American 4th graders, meanwhile, did not show progress, despite spending more time on reading lessons than their peers in most other countries. Still, they outscored children in 22 of 39 other nations that took part in the Progress in International Reading Literacy Study, or PIRLS.

“The United States had a respectable showing in that they were outperformed only by seven countries, and the trend shows some stability in results,” said Ina V.S. Mullis, who co-directs PIRLS with Michael O. Martin at Boston College.

The 2006 PIRLS gauged literary and informational reading-comprehension skills of more than 215,000 4th graders around the world. The United States’ average combined score for literary and informational reading was 540 on a 1,000-point scale, statistically the same as in 2001.

More than 95 percent of the American students scored at least 400 points on the test, meeting the “low” international benchmark, while nearly half met the “high” benchmark, and 12 percent were deemed “advanced.”

As with national assessments in the United States, American students in schools with large proportions of disadvantaged students scored lower than their peers in better-off schools. American 4th graders attending schools with no low-income students scored nearly 100 points higher than those in schools in which all students are eligible for the federal free and reduced-price lunch program. The achievement gap between black and Hispanic students and their white peers in the United States also persisted. White 4th graders scored an average 560 points, compared with 503 for black students and 518 for Hispanic children.

Education Week received an embargoed copy of the study prior to its release, but agreed not to share results for independent comments until after they are made public.

Rising to the Top

Russia was the top scorer with 565 points, a 37-point gain over its 2001 results, followed closely by Hong Kong; the Canadian provinces of Alberta, British Columbia, and Ontario; Singapore; Luxembourg; Hungary; Italy; and Sweden. The United States scored on par with 12 other countries and jurisdictions, including Germany, Flemish-speaking Belgium, Bulgaria, Netherlands, Denmark, Canada’s Nova Scotia and Quebec provinces, Latvia, England, Austria, Lithuania, and Taipei. France, Israel, New Zealand, Norway, Scotland, and Spain were among those countries that scored below the United States.
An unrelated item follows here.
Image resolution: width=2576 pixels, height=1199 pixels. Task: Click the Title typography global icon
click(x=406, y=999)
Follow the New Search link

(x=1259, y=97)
Since 2001, Russia has added a year to its primary school program, allowing the enrollment of 6-year-olds, a year younger than what had been the traditional school age. Education officials in Singapore and Hong Kong revamped their reading curricula and instructional methods several years ago, after what they perceived as their countries’ mediocre performance on the 2001 test, according to Ms. Mullis.

Schools participating in the study—about 150 for each country—as well as parents of test-takers completed lengthy questionnaires about instruction, classroom characteristics, and students’ exposure to reading materials. U.S. schools, for example, reported that nearly 70 percent of 4th graders received, on average, more than six hours of reading instruction per week, compared with just 25 percent internationally. Among the other nations, 44 percent of 4th graders spent less than three hours in reading classes each week, while just 10 percent of U.S. students did so. The study also includes an encyclopedia of reading standards and instructional practices for each country, allowing further study of factors that could lead to higher reading achievement, according to Mr. Martin. The results, he said, show that improvement efforts can pay off.

“Most of all, these results show that countries can make changes and can improve their education systems, whether it be through major structural change or instructional initiatives,” Mr. Martin said. “And many of the [lower-performing nations] can get a look at what other countries are doing in terms of the curriculum, instruction, how they educate their teachers, in terms of preparation of children in preschool, even in terms of what parents can do, and how they try to bring those things to bear to bring about improvement.”